What it is…
A loosely connected group of films made in France during the early 1960s that worked on a radically different grammar of documentary filmmaking. Since it was practised worldwide in various forms, including in North America as Direct Cinema, it is difficult to definitely ascribe a specific geography to Cinema Vérité. More a style and less a clear-cut movement, the Vérité aesthetic has been employed by both fiction and non-fiction films.
Who its pioneers were...
The realist intentions of Cinema Vérité could be, of course, traced back to the Italian Neorealists' idea of capturing reality without any embellishment. The idea also harks back to Soviet filmmaker Dziga Vertov's notion of Kino-Pravda (“Film Truth”) to use cinema as a medium of truth. Noted French filmmakers who have worked with the Cinema Vérité style include Jean Rouch and Chris Marker.
Why it is important...
That Cinema Vérité ceased to be a film movement flourishing at a particular place and time and became a major shooting style itself is an indication of how pervasive and potent its ideas have been.
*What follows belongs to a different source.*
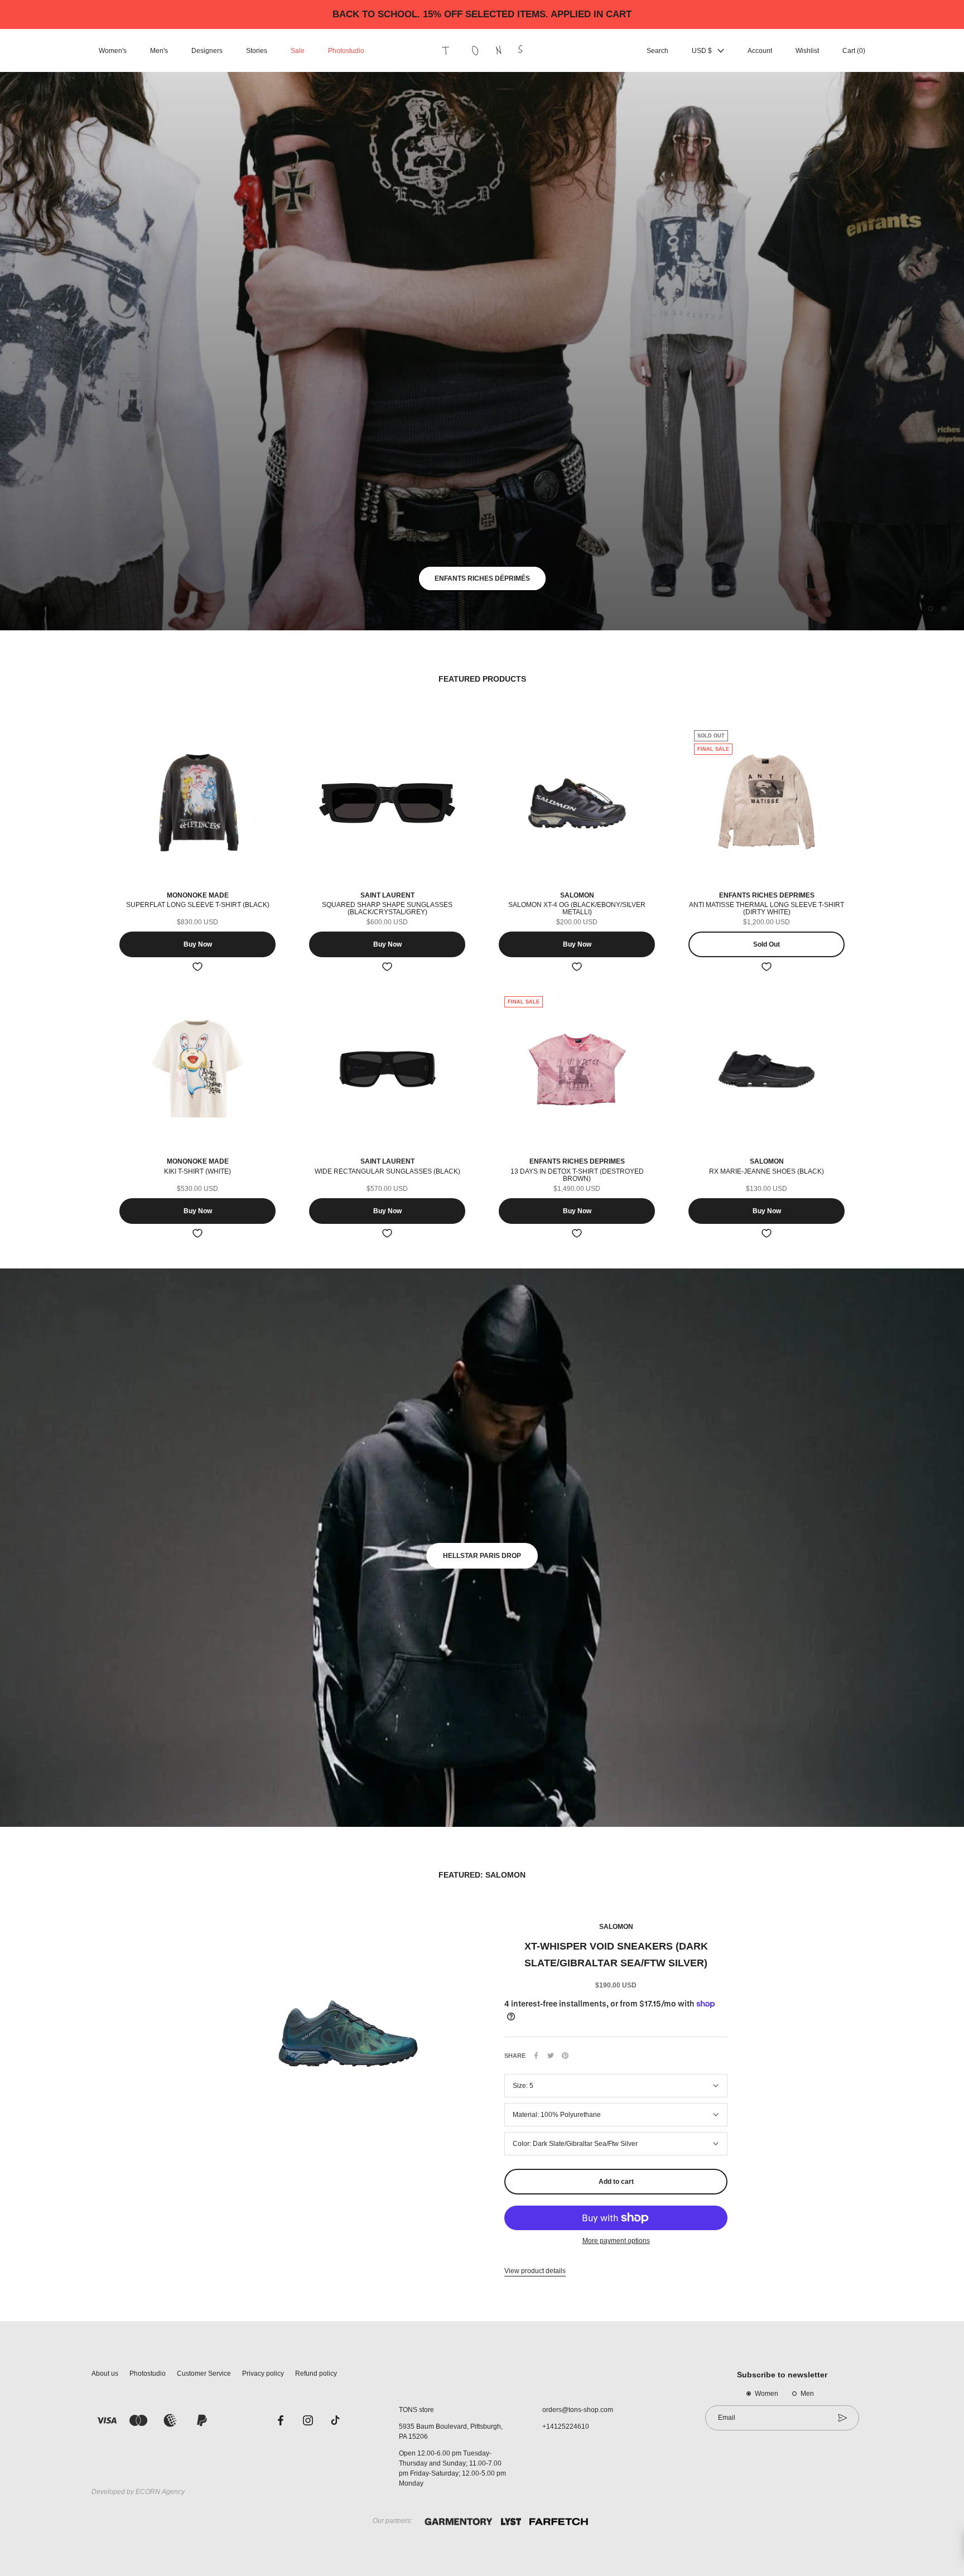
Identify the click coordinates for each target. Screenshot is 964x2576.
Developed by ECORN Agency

Today, when the camera is nothing short of a weapon and the notion of cinematic authorship so strong, the vérité format seems the near-perfect choice for filmmakers who want to get to work with minimal impediments.
Where to find it...
Chris Marker's Le Joli Mai (1963) finds the veteran documentarian and his crew interviewing an eclectic assortment of residents and immigrants of Paris during the peacetime following the Algerian War. The questions range from the abstract to the concrete and effectively develop a sketch of the city straddling two tumultuous political eras.
How it is characterised…
Objectives
Much like Direct Cinema, Cinema Vérité wished to portray various facets of life in French towns and cities without logistical mediation. However, unlike its North American cousin, it was often partisan, its interests were regularly political and anthropological and it continually acknowledged the presence and role of the filmmaker and the camera in the whole enterprise.
Style
Although Vérité shares many technical traits with Direct Cinema such as the freewheeling, handheld camerawork and direct sound, it differs from it in its tendency to include voiceovers, interviews or narration as structural elements. These films are usually self-reflexive, in that they recognise that the involvement of the camera alters the reality it records and reveal the constructed nature of the narrative we are seeing.